Mustafa Kemâl'in uydurma şecereleri ve hakîkî mensûbiyeti (120)

Yekta Güngör Özden'in asparagasları

Mustafa Kemâl'in cenâzesi, naaşının tahnît edilmesi, "cenâze namazı", naaşının Anıtkabr'e nakli esnâsındaki hâli gibi belli başlı suâllere verilecek cevâblar hülâsaten böyledir.

Hâlbuki, bir zamânlar Devletin zirve makâmlarından birini işgâl eden bir zât, üstelik 91 yaşına gelmişken, yânî Allâh'a hesâb vermiye bu kadar yaklaşmışken, bu husûslarda, göz göre göre yalan söylemektedir…
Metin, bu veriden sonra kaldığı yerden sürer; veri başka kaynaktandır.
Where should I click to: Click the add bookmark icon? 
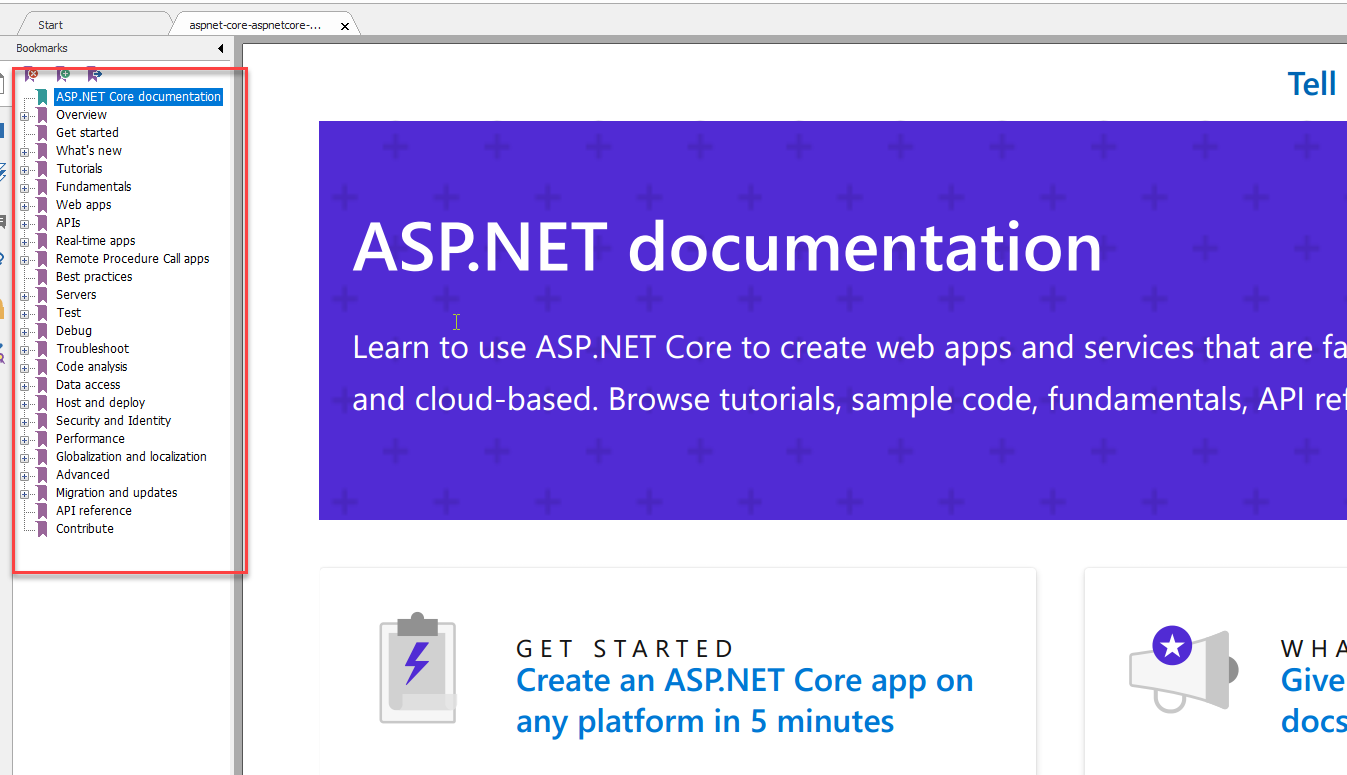tap(63, 74)
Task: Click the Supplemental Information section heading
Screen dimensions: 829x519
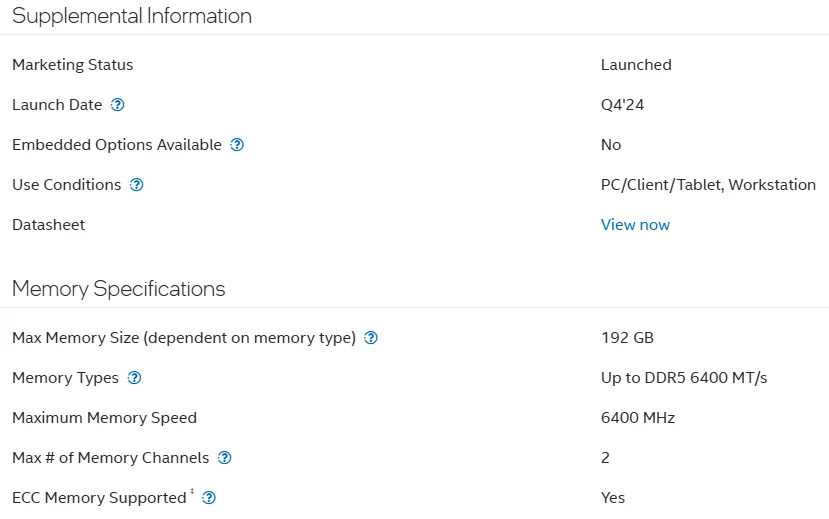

Kasdımız, 1979'dan îtibâren Anayasa Mahkemesi Âzâsı, 1991 ilâ 1997 senelerinde bu Mahkemenin Reîsi, bir müddet Atatürkçü Düşünce Derneği Reîsi Avukat Yekta Güngör Özden'dir (Tokat, Niksar, 1932). (Atatürkçü Düşünce Derneği hakkında mufassal îzâhat şu çalışmamızdadır: Mustafa Kemâl'in Hastalığı, Ölümü, Cenâzesi; Yeni Söz, 31.10.2019-11.2.2020/400-503)

Hâlen, bir taraftan Fatih Sultan Mehmed Vakfı Üniversitesi Yabancı Diller Bölümü'nde "Öğretim Görevlisi", dîğer taraftan, uzun zamândır gazeteci olarak çalışan, İsmet İnönü'nün küçük torunu Zeynep Bilgehan, 2023 10 Kasım'ı vesîlesiyle Özden'le uzunca bir sohbet yapıyor ve sohbet, Hürriyet gazetesinde neşrediliyor.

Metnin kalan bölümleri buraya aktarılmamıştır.